Lain halnya dengan alasan Niduparas Erlang. Mahasiswa Universitas Indonesia ini menyatakan, “Lebih perlu gerbong khusus disabilitas, ibu menyusui, dan orang lanjut usia.” Meski tak setuju dengan ruang khusus perempuan, Nidu memandang penting kebijakan afirmatif dalam bidang politik dan pendidikan karena suara perempuan masih sangat minim untuk kedua bidang tersebut. “Apalagi, tidak sedikit yang masih beranggapan bahwa pendidikan bagi perempuan enggak penting,” imbuhnya.

Pendapat Nidu tak sejalan pemikiran Evistriana Yanti. Pekerja di bidang teknologi informasi ini mengatakan beasiswa dan kuota politik tidak begitu diperlukan di Indonesia. Pasalnya, kebijakan macam itu malah merendahkan perempuan dan menguatkan anggapan bahwa kaum perempuan tak bisa bersaing.

Masih dari perspektif perempuan, Lina Kusumadewi, bekerja di perusahaan penyedia jasa internet, mengungkapkan hal senada dengan Evis. "Untuk beasiswa ataupun kursi di DPR mah sama enggak perlu, mendingan dipilih karena memang sesuai dengan kemampuannya."
········
**TUGAS 1**.
Jawab pertanyaan berikut berdasarkan teks tentang kebijakan afirmatif bagi perempuan.
(a) Menurut Niduparas Erlang, gerbong khusus untuk siapa yang lebih perlu?
(b) Evistriana Yanti bekerja di bidang apa?
(c) Menurut Lina Kusumadewi, sebaiknya seseorang dipilih karena apa?
**TUGAS 2**.
Tuliskan kembali dengan persis bagian teks tentang kebijakan afirmatif bagi perempuan dari "Pendapat Nidu tak" sampai "tak bisa bersaing.".
**TUGAS 3**.
Lanjutkan teks tentang kebijakan afirmatif bagi perempuan dari titik terakhirnya.
········
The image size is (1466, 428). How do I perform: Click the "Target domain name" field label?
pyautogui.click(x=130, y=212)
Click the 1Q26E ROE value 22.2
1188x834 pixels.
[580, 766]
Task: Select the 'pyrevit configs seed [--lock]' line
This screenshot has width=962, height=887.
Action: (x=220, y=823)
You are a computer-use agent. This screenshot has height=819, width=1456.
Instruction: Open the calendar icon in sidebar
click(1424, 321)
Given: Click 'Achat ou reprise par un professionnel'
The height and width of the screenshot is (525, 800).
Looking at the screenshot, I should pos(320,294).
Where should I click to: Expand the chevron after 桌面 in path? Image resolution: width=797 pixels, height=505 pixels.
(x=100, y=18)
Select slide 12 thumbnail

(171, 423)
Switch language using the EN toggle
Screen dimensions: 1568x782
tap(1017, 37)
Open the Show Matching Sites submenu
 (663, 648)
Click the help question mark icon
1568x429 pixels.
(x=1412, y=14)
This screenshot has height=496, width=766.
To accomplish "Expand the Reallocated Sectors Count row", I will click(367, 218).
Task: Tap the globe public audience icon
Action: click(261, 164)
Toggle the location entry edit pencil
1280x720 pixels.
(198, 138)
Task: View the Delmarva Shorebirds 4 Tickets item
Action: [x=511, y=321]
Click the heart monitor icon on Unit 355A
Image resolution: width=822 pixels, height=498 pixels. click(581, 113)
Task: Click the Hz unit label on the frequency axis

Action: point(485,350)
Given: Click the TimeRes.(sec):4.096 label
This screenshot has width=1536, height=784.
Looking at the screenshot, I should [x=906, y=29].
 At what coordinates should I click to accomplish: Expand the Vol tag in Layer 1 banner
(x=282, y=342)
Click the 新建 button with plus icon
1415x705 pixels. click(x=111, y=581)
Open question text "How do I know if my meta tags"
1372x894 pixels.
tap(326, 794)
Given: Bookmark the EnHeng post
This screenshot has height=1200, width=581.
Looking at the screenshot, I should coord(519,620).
········
**JAWABAN YANG DIHARAPKAN 1**.
(a) Penyandang disabilitas, ibu menyusui, dan orang lanjut usia.
(b) Teknologi informasi.
(c) Karena memang sesuai dengan kemampuannya.

**JAWABAN YANG DIHARAPKAN 2**.
Pendapat Nidu tak sejalan pemikiran Evistriana Yanti. Pekerja di bidang teknologi informasi ini mengatakan beasiswa dan kuota politik tidak begitu diperlukan di Indonesia. Pasalnya, kebijakan macam itu malah merendahkan perempuan dan menguatkan anggapan bahwa kaum perempuan tak bisa bersaing.

**JAWABAN YANG DIHARAPKAN 3**.
Serangkaian argumen pro dan kontra ini mengindikasikan, setelah bertahun-tahun pelbagai kebijakan afirmatif diterapkan, penerimaan terhadapnya belum tentu utuh. Intensi positif dari pemerintah dan instansi-instansi swasta tak serta merta diamini oleh seluruh lapisan masyarakat.

Namun demikian, selama pekerjaan besar mengikis atau bahkan menghapus budaya patriarki—yang menjadi akar dari tindak diskriminatif terhadap perempuan belum terpecahkan, langkah afirmatif dipandang sebagai solusi jangka pendek untuk mengentaskan ketidaksetaraan gender.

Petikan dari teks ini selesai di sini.